試合は第1クォーター、大阪薫英女学院は都野七海、仲江穂果、熊谷のどか(いずれも3年)らが、対する岐阜女子は辻りお(3年)、榎本麻那(2年)らで得点を挙げて互いに譲らない。そのまま20ー18と大阪薫英女学院がわずか2点リードで終えた。
しかし第2クォーターに入ると戦況は一変。岐阜女子のゾーンディフェンスに対して「予想はしていました」(安藤香織コーチ)という大阪薫英女学院が、慌てることなくプレーすると、中でも熊谷が面白いように3ポイントシュートを沈めていく。これで主導権を握った大阪薫英女学院。終わってみれば、第2クォーターは岐阜女子の11得点に比べて大阪薫英女学院は31得点と、熊谷の活躍もあり、一気に岐阜女子を引き離した。
22点差のリードで迎えた後半も攻撃の手を緩めなかった大阪薫英女学院。最後まで粘る岐阜女子に付け入る隙を与えず、バックアップメンバーの細川未菜弥(3年)の攻め気のプレーも光り、91ー61で勝ちを収めた。

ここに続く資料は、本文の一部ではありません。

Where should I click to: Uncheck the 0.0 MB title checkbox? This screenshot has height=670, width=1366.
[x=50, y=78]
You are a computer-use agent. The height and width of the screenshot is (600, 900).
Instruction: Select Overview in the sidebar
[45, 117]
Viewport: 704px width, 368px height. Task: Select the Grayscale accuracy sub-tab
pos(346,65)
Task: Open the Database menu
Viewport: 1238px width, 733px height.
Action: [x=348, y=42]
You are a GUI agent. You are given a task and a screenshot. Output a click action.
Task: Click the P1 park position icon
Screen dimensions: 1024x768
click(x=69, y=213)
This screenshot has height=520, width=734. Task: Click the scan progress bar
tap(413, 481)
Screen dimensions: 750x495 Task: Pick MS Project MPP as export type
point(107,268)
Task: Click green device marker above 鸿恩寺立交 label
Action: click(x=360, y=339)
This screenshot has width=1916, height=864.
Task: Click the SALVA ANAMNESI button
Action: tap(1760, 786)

この試合の殊勲はなんといっても熊谷だ。最終的には3ポイントシュート7本を含む24得点8リバウンドをマークしたが、特に大事な場面で相手の戦意をくじくような3ポイントシュートは見事だった。
「熊谷があれだけシュートを決めてくれると、みんなが落ち着きますよね。第2クォーターの熊谷は素晴らしかったです」と安藤コーチ。指揮官も相手のゾーンディフェンスにしっかりと対応して3ポイントシュートを決めた熊谷を手放しで称えていた。
一方、熊谷本人は「もともと私の武器が3ポイントシュートなので、開いたら打つというのは練習のときから安藤先生に言ってもらっています。今日の試合もゾーンディフェンスだからとかではなく、まず3ポイントシュートを狙うことを意識していました」とコメント。練習通り、いつも通りのプレーに徹していたことを強調した。
熊谷自身、ここ最近はシュートタッチが良くないと感じていたようだが、「毎日ちょっとずつシュートタッチが違う中で、フォロースルーを伸ばすことなどを日々意識しながらやろうと考えるようになりました」と語る。
また、3ポイントシュートを自らの仕事としているだけに、シュートが思うように入らないときは、気持ちが落ち込むこともあるそうだが、そんなときに「周りの選手が『打っていいよ、リバウンド行くから』と励ましてくれました」と熊谷。仲間の支えが思い切り良くシュートを打てる要因だとも教えてくれた。
岐阜女子戦に勝利し、準々決勝へとコマを進めた大阪薫英女学院。その戦いぶりからは、盤石の強さを感じさせるが、熊谷は、ここ2試合について「自分たちのペースに持っていけているときは、いい流れでプレーできています。ただ、それを40分間できているかといったらそうではないので、そこが今の課題だと思います」とキッパリ。先の戦いを見据えて気を引き締め直していた。
さらに「どんなときでも自分たちのやるべきことをやり切ること。うまくいかないときにどれだけ自分たちで考えてプレーできるかだと思っています」と意気込む。
昨年から主力として出場し、インターハイでは準優勝を経験。高校最後となる今年の夏はもちろん、昨年、あと一歩及ばなかった優勝だ。
そのためにも、自身については、「いつも通りのプレーをしたいです」と力強く発し、体育館を後にしていた。